Wednesday, July 12

Superman Returns review

Superman Returns
a review based on a dream of going to see it

Superman Returns, the newest entry in the long-running Man Of Steel franchise, proves to be one of the oddest films in Bryan Singer's distinctive career. The movie begins in total darkness, and using audio clues only, the audience must decipher the following information: Superman and Jimmy Olsen are hanging out with their scientist girlfriends on a dock on Lake Michigan, when Swamp Thing surfaces near them. Swamp Thing has the ability to emit human pheromones, and the two girls (both played by Erika Christensen) become very aroused, and plead with their boyfriends to let them have sex with Swamp Thing. However, Superman rescues them by grabbing them and flying away, I would guess.

After the rather spartan opening credits, we're whisked back to Clark Kent's teenage years, which take place in an idyllic Smallville curiously similiar to the Austria of The Sound Of Music, except that all the farms are connected by an intricate network of waterslides.
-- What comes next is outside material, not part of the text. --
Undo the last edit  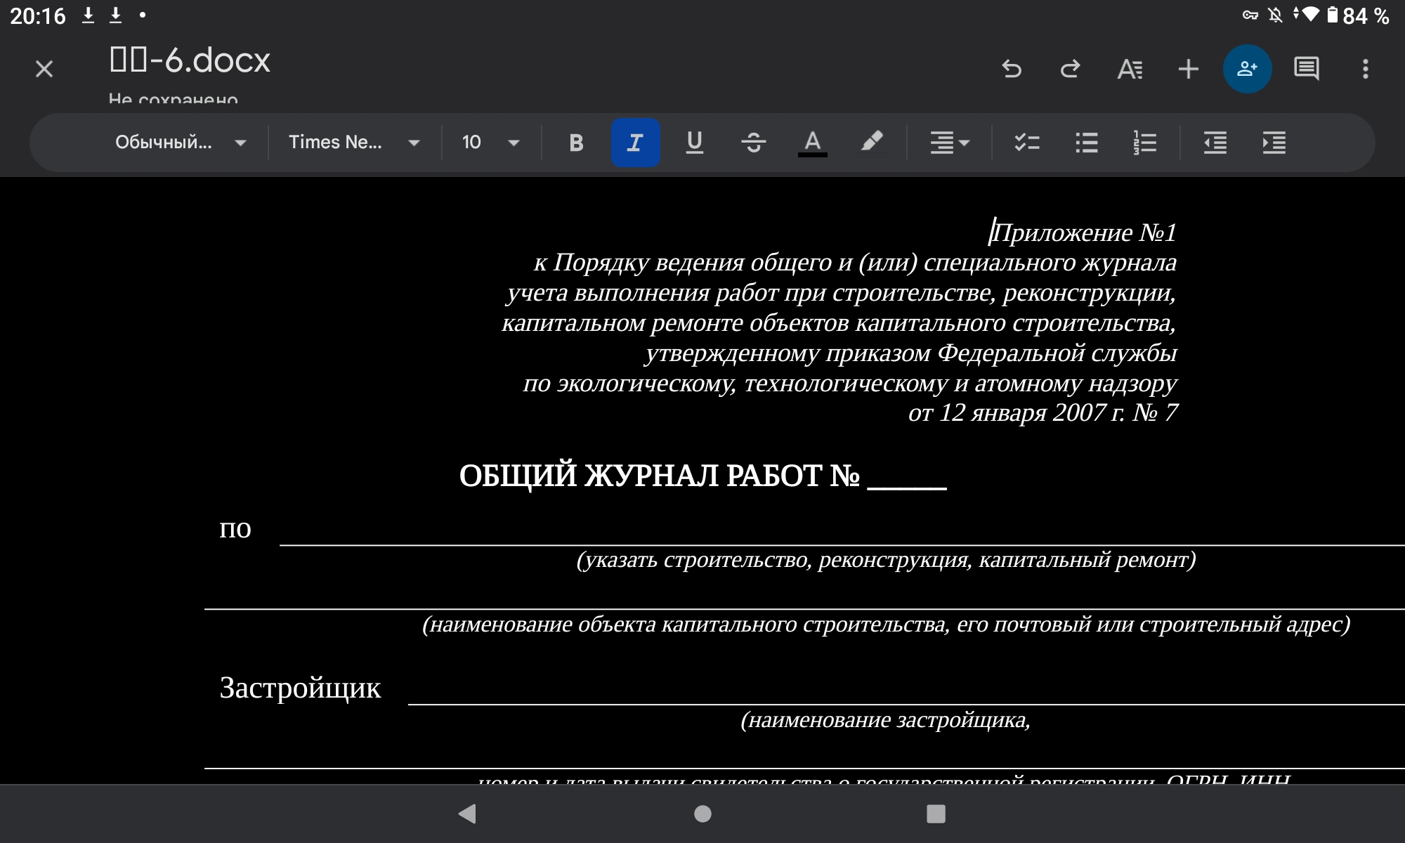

The Kents are visiting family friends, who have twin three-year olds. Clark's told that one of the twins is "big." Big how? he asks, only to turn around and discover a twelve-foot tall proportional toddler in a British schoolboy outfit (Carson Kreesley). Clark, his mother, and the toddler begin to ride a waterslide and discuss the toddler's sister. It's here that Singer's script really shines:

MRS KENT: He's a big boy.
CLARK: A big one, all right.
MRS KENT: You should see his sister.
CLARK: She's bigger?
MRS KENT: Nope.
CLARK: She's smaller, like atom-sized?
MRS KENT: Nope.
CLARK: She's normal?
MRS KENT: No, she's...a photograph!

Flash forward to the present, where Superman has a terrific fight scene with Boba Fett, who uses a dynamic fighting style not seen in the Star Wars movies to bring the match to a draw. Superman, though, is preoccupied with remembering four bunsen burners which are heating a giant vat, somewhere far away.

After the fight, look for a cameo from me, as I sit in the produce section and write a rough draft of this review using a laptop and one of the advertising TVs mounted on the wall. (My initial complaint about the movie is that Lois Lane doesn't show up at all.) The film then shifts tones and becomes a stunning meditation on paternity, as I give my stepfather a ride home from the theater, and he gives me a $100 bill. Then I wake up.

Though not the spectacular film many "Supes" fans were waiting for, Superman Returns is a great, if puzzling, popcorn flick, and is highly recommended if you have a couple of hours to kill sleeping on the couch in your clothes, only to wake up after dark, confused and sweaty.

My grade: B

Superman Returns: (Action/Adventure) 2 hrs. 34 min. Rated PG-13 for some intense action violence and hallucinogenic imagery.